The midfield of Nainggolan, Miralem Pjanic and Daniele De Rossi will be a strength, even more so when Dutch international Kevin Strootman returns from a nasty knee injury. Florenzi adds depth here as well.
The defense could turn out to be an excellent group. Mehdi Benatia was easily the best center-back in the league last year and is a candidate for signing of the season. Leandro Castan will fight with Astori for playing time beside him.
The flanks may be weaker, with old hands Maicon and Cole holding down the fort. Some depth may come on the left if Federico Balzaretti ever gets healthy again. Florenzi was recently played at right-back during the International Champions Cup, adding even more depth to the lineup.
The mercato has been great and the squad is strong, but there are obstacles for Roma.
The first will be the draw. Thanks to their two-year absence from Europe—and a three-year absence from the group stages of such competitions—Roma is likely destined for Pot 4 in the group-stage draw. There are a few upsets in the remaining qualifying and playoff rounds that could keep them in Pot 3, but it's unlikely. They are second-to-last in coefficient among the confirmed group-stage teams, and there are still 10 teams alive in the playoff round that score higher than the Giallorossi.
In all likelihood, Roma will be in the bottom pot, putting them at major risk of a horror draw. Coming out of Pot 4 could, for instance, see the club line up against Real Madrid, PSG and Liverpool.
The second hurdle is a mental one.
Over the last few years Roma have shown an alarming propensity for psychological breakdowns. Last season may have been their best ever, but they certainly didn't show up for their biggest game.
Arriving at the Juventus Stadium in January with first place in striking distance, the Giallorossi started the game with the lion's share of possession but ended it with their tails between their legs. Arturo Vidal ripped them in two on the counter 17 minutes in, and Leonardo Bonucci scored moments after the opening whistle of the second half.
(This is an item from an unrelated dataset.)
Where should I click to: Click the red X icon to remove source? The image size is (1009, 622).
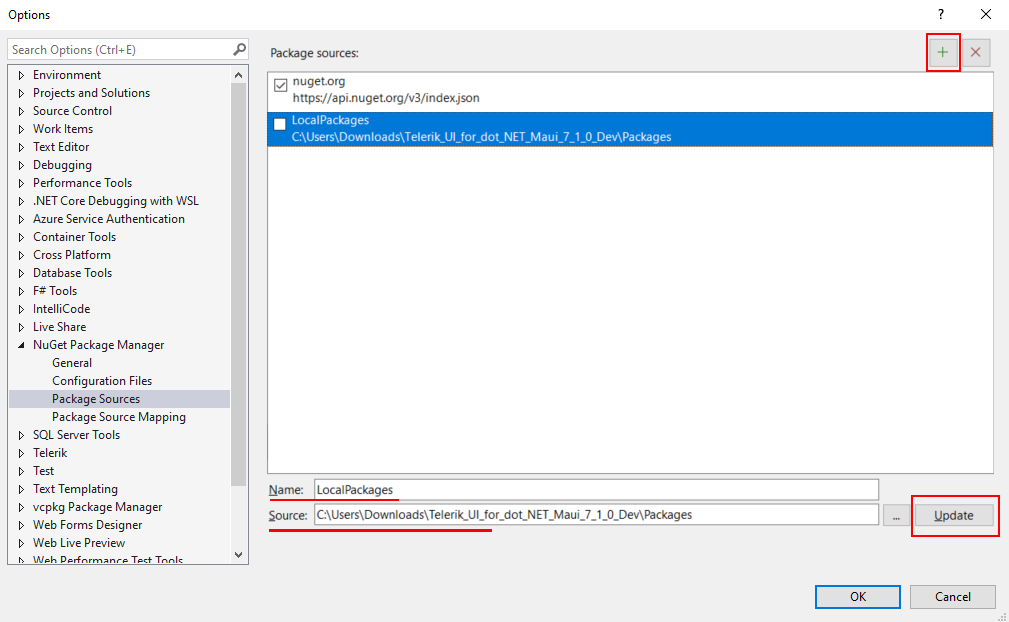975,52
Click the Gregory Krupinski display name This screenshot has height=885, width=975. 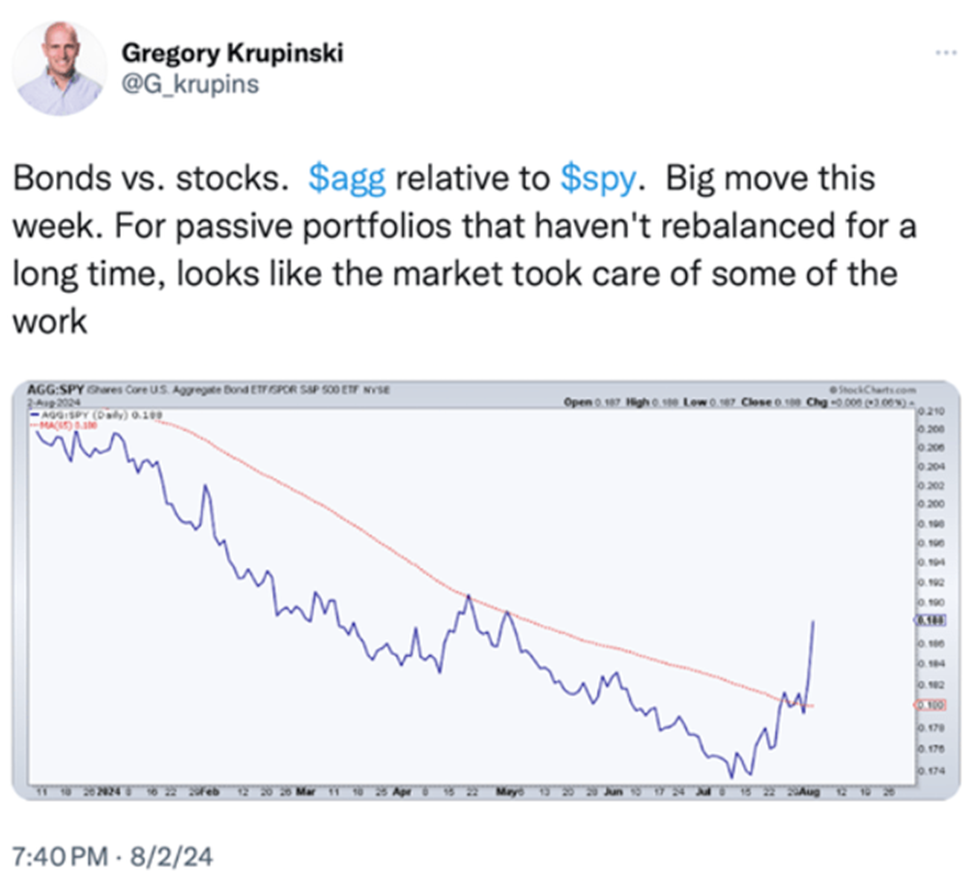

It got worse from there, as De Rossi and Castan were sent off within 60 seconds of each other—the former for a horrible challenge from behind and the latter for handling the ball on the goal line. Former Roma man Mirko Vucinic scored the resulting penalty, and Roma played out the last minutes of the 3-0 thrashing with nine men.
As the season progressed and Juventus pulled further and further ahead, the team seemed to lose interest, even though they were still mathematically in the race. After Juve pulled themselves to within one game of the title in early May, Roma capitulated in the most embarrassing way possible with a 4-1 loss to bottom side Catania. That was followed by two more losses to end the season on a sour note.
Roma has a great-looking side on paper, and Rudi Garcia is a great coach. They are, however, mostly inexperienced at the Champions League level and remain questionable between the ears. The strain of the Continent's highest competition isn't the only thing they'll have to deal with. The domestic season will come with the pressure of being the prime challenger to an apparently vulnerable Juventus.
It's going to be a lot to deal with at one time. Only time will tell if they can.
So much of Roma's chances to get through the group stage depend on whether they can avoid a Group of Death draw. If they manage to get an open group, they're as good a bet as any to get through. If not, they'll likely be battling for third. Regardless, they're going to be this year's version of that team that no one wants to face.